## TASK TO COMPLETE:
From the essay below on what counts as an AI agent, reproduce word for word the stretch from "Some say an" through "wrong debate entirely.".

What is an Agent? | Will Chen

I've spent the last two years building AI systems, and in that time I've watched the same argument loop endlessly on Twitter, in Slack channels, at conferences: what counts as an "agent"?

Some say an agent is an LLM that can use tools. Others insist it needs memory. Others say it needs to plan, or to be autonomous, taking actions without human approval. The discourse is infinite and circular: AI Twitter argues about definitions, frameworks ship "agent" features, companies rebrand their chatbots as "agentic." And the whole conversation misses the point.

"Agent" is not a technical primitive. It's a marketing term that gestures vaguely at "AI that does stuff."

When you peel back the abstraction, there's no fundamental unit called an "agent." There's just code: context construction, model calls, tool execution, state management, control flow. The patterns you choose to compose from these primitives determine what your system can do. The word "agent" obscures more than it reveals, and the debate about what qualifies as one is the wrong debate entirely.

## DATA EXCERPT:
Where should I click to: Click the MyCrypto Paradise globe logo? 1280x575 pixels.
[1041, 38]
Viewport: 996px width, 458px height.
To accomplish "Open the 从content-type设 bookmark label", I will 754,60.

## COMPLETED TASK:
Some say an agent is an LLM that can use tools. Others insist it needs memory. Others say it needs to plan, or to be autonomous, taking actions without human approval. The discourse is infinite and circular: AI Twitter argues about definitions, frameworks ship "agent" features, companies rebrand their chatbots as "agentic." And the whole conversation misses the point.

"Agent" is not a technical primitive. It's a marketing term that gestures vaguely at "AI that does stuff."

When you peel back the abstraction, there's no fundamental unit called an "agent." There's just code: context construction, model calls, tool execution, state management, control flow. The patterns you choose to compose from these primitives determine what your system can do. The word "agent" obscures more than it reveals, and the debate about what qualifies as one is the wrong debate entirely.